Tmall and Taobao join forces
Two of Alibaba’s giant Chinese e-Commerce platforms, Taobao and Tmall are merging. Find out what this means for the industry in general and for your brand in particular.
Tmall and Taobao, two of China’s most prominent e-Commerce platforms will merge into one, as announced by Trudy Shan Day, the head of China digital commerce unit of Alibaba. As both marketplaces are owned by Alibaba, the merger may not sound like a big step in an entirely different direction.
And yet it may be just that.
Talking about a merger of giants is not an exaggeration here. Taobao currently has a whopping 15% share in the entire global e-Commerce, while Tmall is a close second with its 14%. In comparison, Amazon only comes in third with 13% in this particular ranking.
But even though both Tmall and Taobao are owned by Alibaba, their business model and profile is completely different from each other. In fact, Tmall was actually separated from Taobao (and used to be called Taobao Mall) back in 2008 to cater to the needs and tastes of a different demographic.
As we reported in our article about interesting marketplaces around the world, Taobao is the most popular e-Commerce platform in China with an annual sales value of 5.7 trillion RMB ($853 billion) and 710 million monthly active users.
Using a rather unique business model, the platform doesn’t charge its users (neither sellers nor buyers) any transaction or registration fees. Instead of those, Taobao earns its revenue via a platform-based advertising option comparable to SEO that pushes the products of certain vendors in front of customers.

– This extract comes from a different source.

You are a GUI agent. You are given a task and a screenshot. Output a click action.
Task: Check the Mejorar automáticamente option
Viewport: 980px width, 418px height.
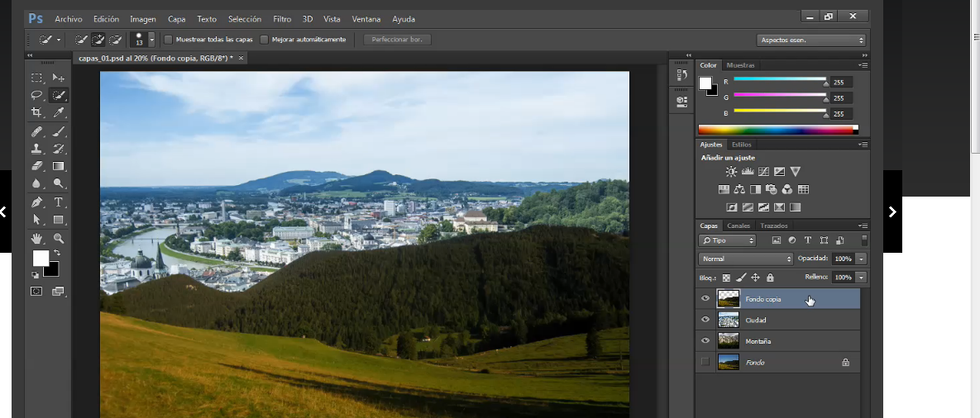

While this model encourages competition between sellers, it also creates an advantage for the cheapest products with lower quality, which are often counterfeits. With this in mind, it’s easy to see why the platform has been featured for years on the USTR’s annual Review of Notorious Markets for Counterfeiting and Piracy.
Tmall, on the other hand, levies registration and annual fees on its sellers and featured brands. The profile of this marketplace is more upscale, offering trusted brand-name products at a higher price to consumers.
According to the announcement made in early January, the merger of these platforms is motivated by three main reasons:
➀ platform strategies
➁ user expansion
➂ industrial development for merchants.
From certain points of view, the move makes a lot of sense. After all, combining these platforms will certainly help with streamlining Alibaba’s retail operations and optimizing its services.
In addition, integrating Tmall and Taobao’s customer bases will enable the company to reach a larger audience with smaller and more unified efforts. It may be also helpful for customers who won’t have to switch back and forth between the platforms and keep their separate ways of operation in mind when ordering products.
We’ve seen that from a purely business point of view, the move makes sense for Alibaba and it probably would’ve made sense to reintegrate Tmall and Taobao for a long time. However, the e-Commerce giant decided to take this step right now. Why could that be?
Analysts believe that the answer to that question lies in the rapid evolving of Chinese e-Commerce. Back in 2008 when the platforms were first separated, the industry was just beginning to take momentum in China, while nowadays it definitely can be considered as mature and booming.
The number of internet users was “only” 298 million, whereas today that number is around 989 million. Consequently, the number of online shoppers has increased from less than 34 million in 2006 to 782.41 million in 2020. No wonder that the GMV (gross merchandise value) of Chinese e-Commerce is currently a whopping 11.3 trillion RMB.
With changes that enormous, it’s easy to see that e-Commerce platforms need to make shifts to better adjust to rapidly evolving market trends.
The news was received with mixed feelings. As you can see from this comments thread attached to a LinkedIn post discussing the issue, some people are enthusiastic about the opportunities the merger means and provides.
In contrast to that, others have a more cautious approach. As the platforms have such very distinct reputations (with Tmall offering quality brand products and Taobao cheap, often fake goods), consumers are worried what happens with the two getting mixed.
Will Tmall lose its authentic products and be flooded with fakes and cheap goods from Taobao? Or will Tmall “purge” the counterfeits from Taobao?
That is certainly a question online brand protection experts would like to know too. So far, we’ve encountered numerous counterfeit products of our various clients on Taobao but didn’t face as many issues on Tmall. How will that change after the merger?
One of our fears is that with the integration of the platforms, consumers will have a harder time telling apart fake products from real ones. This will certainly drive up the sales of counterfeits and cause even more harm to brands.
Luckily, from an online brand protection point of view, the merger doesn’t bring about a lot of change. After all, globaleyez’s marketplace monitoring and test purchase services will run uninterrupted and with the same level of success, regardless of the number, name and customer base of e-Commerce platforms in China or any other country in the world.
We’ll continue to find counterfeit, grey market, and other IP-infringing products of our clients on marketplaces worldwide, including the merged Tmall-Taobao platform as well.